== Source passage ==
As I started reading more about other cities where rail plays a major role, I saw the economic development that follows once plans for a rail line are in place. In addition, I heard from my son during his college internship this past summer in Washington, DC, about how wonderful it was to just hop on and off the Metro and not have to worry about parking, traffic, or getting home after a night at a bar. About the same time, I began to get acquainted with the Findlay Market neighborhood and started to understand what a vital link the streetcar could be to this historic Cincinnati location.
The final convincing argument was today when I opened the January issue of Builder magazine, a publication of the National Association of Home Builders. There it was: #2 in "Ideas to Build On---Getting On Track." The article was a detailed explanation of rail as "the glue that makes or breaks cities in the near future." Where there's public transportation, or even a proposal to build such infrastructure, housing is sure to follow. (Thus, the tie-in to Builder magazine.) Author Jenny Sullivan proceeds to explain the new relationship between the U.S. Department of Transportation, the EPA, and HUD to create "Sustainable Communities" while promoting affordable housing, low-cost transportation, and reductions in carbon emissions. Her main focus is that federal dollars are already flowing to support public transportation. Cities are lining up to get plans in place, and though private investment will also be needed to supplement tax dollars, I now understand how crucial it is that Cincinnati has begun moving in the direction of a streetcar system. Los Angeles and Denver are blazing ahead with plans and have already discovered that new development is springing up around proposed transit lines. As more businesses move in, housing follows, attracts employment, and leads to continued investment. Gradually the tax base increases, and cities grow.
It will still be years before I can actually step on and off a Cincinnati streetcar, but the proposals in place are the seeds to urban growth and renewal. I'll be keeping an eye on progress and hope you do the same.

== Source data ==
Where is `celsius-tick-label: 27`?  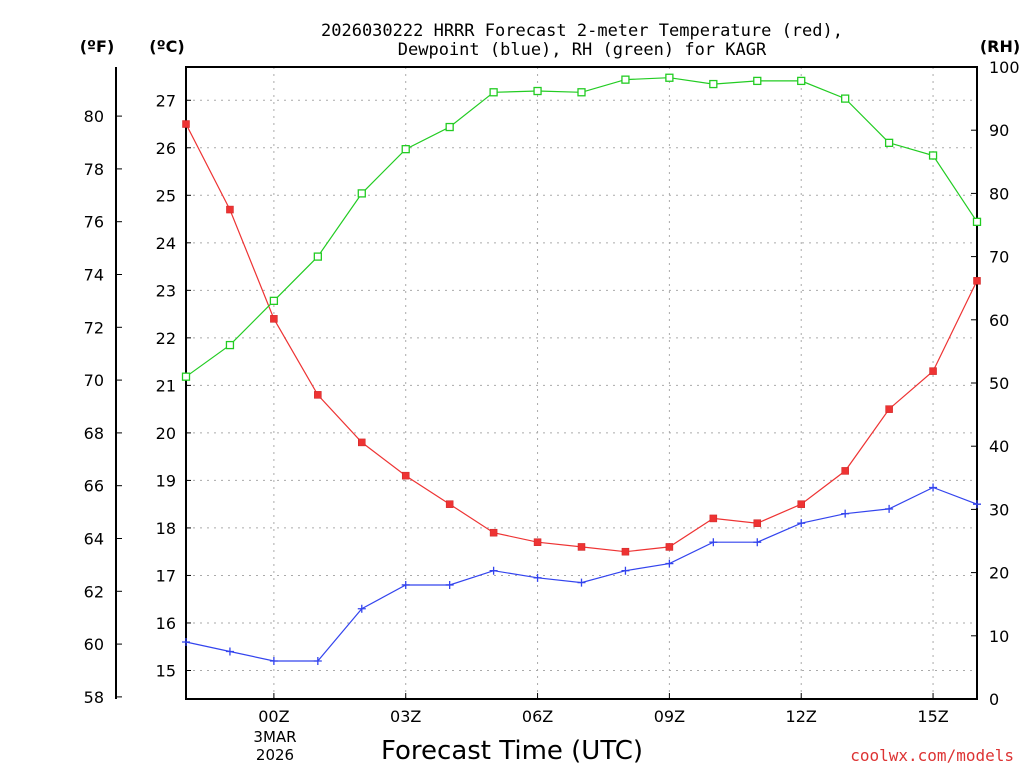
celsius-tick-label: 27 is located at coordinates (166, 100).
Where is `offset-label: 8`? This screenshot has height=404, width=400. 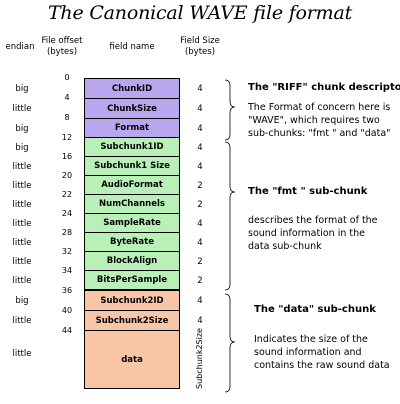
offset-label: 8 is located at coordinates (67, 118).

== What you need to do ==
1. In the streetcar piece above, condense the paragraph starting "The final convincing argument" into a short bulleted list that keeps its main facts.
2. Based on the streetcar piece, say whether each statement agrees with it, answering yes or no and quoting the words that decide it.
(a) The writer's son had a college internship in Washington, DC.
(b) Builder magazine is published by the EPA.
(c) The writer expects to ride a Cincinnati streetcar within the coming months.

== Answers in order ==
1.
- The writer was finally convinced by an article in the January issue of Builder magazine, a publication of the National Association of Home Builders.
- The article, #2 in "Ideas to Build On---Getting On Track," calls rail "the glue that makes or breaks cities in the near future." Where public transportation exists or is proposed, housing follows.
- Author Jenny Sullivan describes a new partnership among the U.S. Department of Transportation, the EPA, and HUD to create "Sustainable Communities." It promotes affordable housing, low-cost transportation, and lower carbon emissions.
- Her main point is that federal money is already flowing to public transportation. Cities are lining up with plans, though private investment will also be needed.
- This showed the writer how crucial it is that Cincinnati has begun moving toward a streetcar system.
- Los Angeles and Denver are already seeing new development around proposed transit lines.
- Businesses bring housing, which attracts jobs and further investment. The tax base grows, and cities grow with it.

2.
(a) Yes: "I heard from my son during his college internship this past summer in Washington, DC"
(b) No: "a publication of the National Association of Home Builders"
(c) No: "It will still be years before I can actually step on and off a Cincinnati streetcar"